(Delmarva Now) -- The next wave of construction at Wallops Flight Facility may take it into new frontiers of unmanned technology and space cargo delivery.
The Virginia Commercial Space Flight Authority is working with state lawmakers on developing a facility for unmanned waterborne vehicles and a new satellite assembly building.
State Delegate Robert Bloxom Jr. and state Sen. Frank Wagner say $20 million has been set aside in the recently approved budget to cover the cost of the upgrades.
Bloxom said at a recent gathering of business leaders in Chincoteague that the funding is spread out over four years in the authority's parent agency, the Department of Transportation.
“I look at the Eastern Shore as economic development opportunities. How can we continue to grow the economy on the Eastern Shore?" Wagner said. “The potential is so much larger at Wallops Island.”
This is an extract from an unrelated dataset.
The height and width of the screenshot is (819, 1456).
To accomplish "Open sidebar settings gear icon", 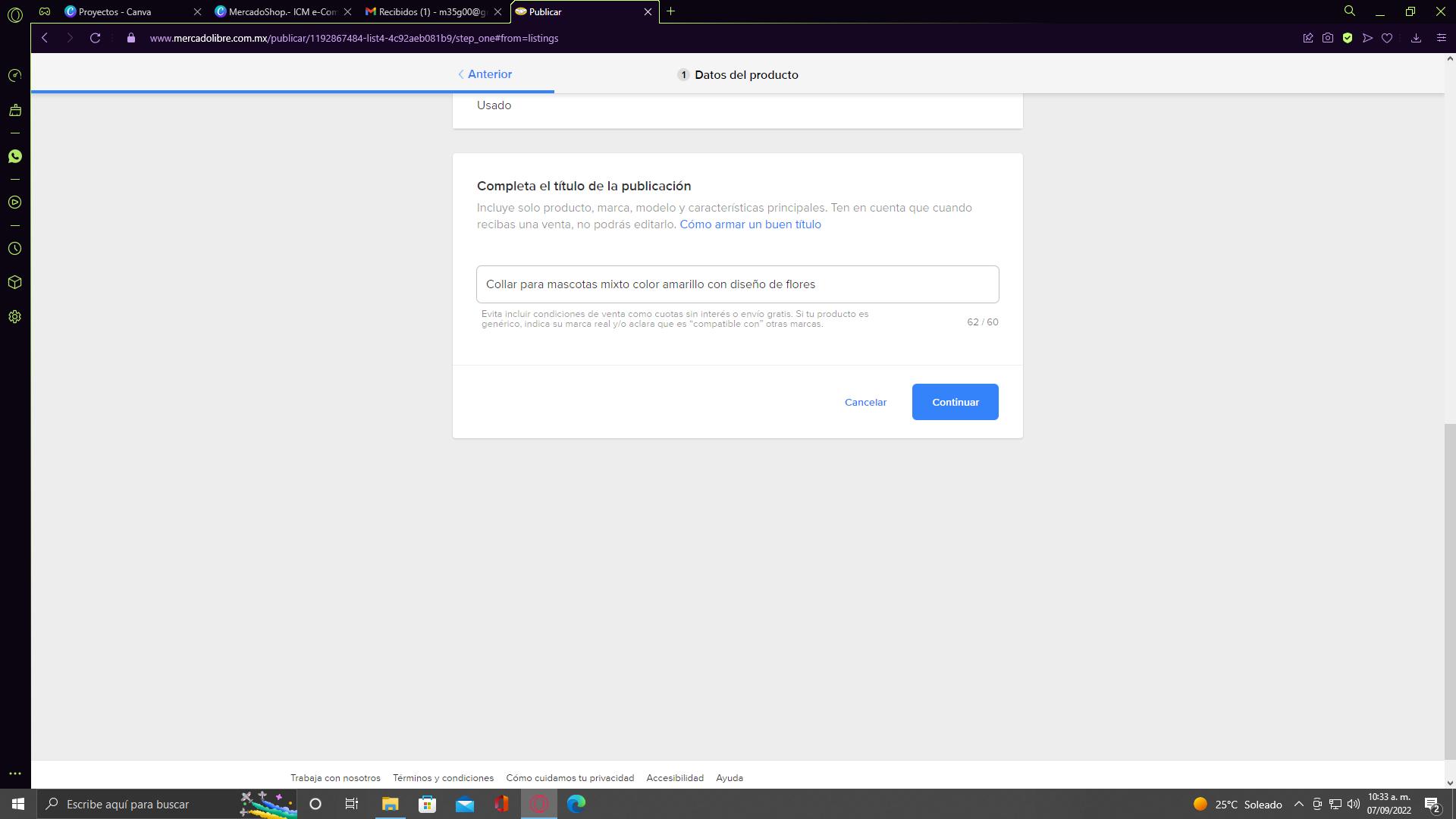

Both new facilities could drum up more business and create more jobs at Wallops, proponents say.
Long home to a NASA rocket range, the facility has expanded in recent years into the commercial sector with a $150 million spaceport for private launches and a 3,000-foot runway for aerial drones. It is perhaps best known as the main base of Orbital ATK's Antares program, which ferries supplies to the International Space Station.
Many of the corporate clients for the facility's aerial capabilities also have expressed interest in using unmanned boats and submarines, said Dale Nash, executive director of the Space Flight Authority.
When it comes to drones, “you’re going to have land, you’re going to have water and you’re going to have air," he said.
The authority is mulling retrofitting an existing dock on the island and dredging a deeper channel in the area to accommodate the unmanned boats or subs, Nash said. At least a pair of other locations toward the north side of the island also are possibilities.
The unmanned technology is useful in a variety of applications, including inspections of holds on large ships, analyzing aging bridges and surveying underwater pipelines, he said.
The state also is hoping to construct a large warehouse for processing satellites. Wallops currently has the capability to process payloads, but the complexity of the task requires the use of three different buildings on the campus, Nash said.
Bringing those tasks under one roof would bring the facility on par with its competition at other NASA space outposts in Florida, California and Alaska.
“You want to compete with as nice a facility as others have and as secure a facility as others have," he said.
The processing center could be used by the government or by private entities.
The funding also is expected to finance support buildings, such as laboratories and offices, for the new drone runway and dock.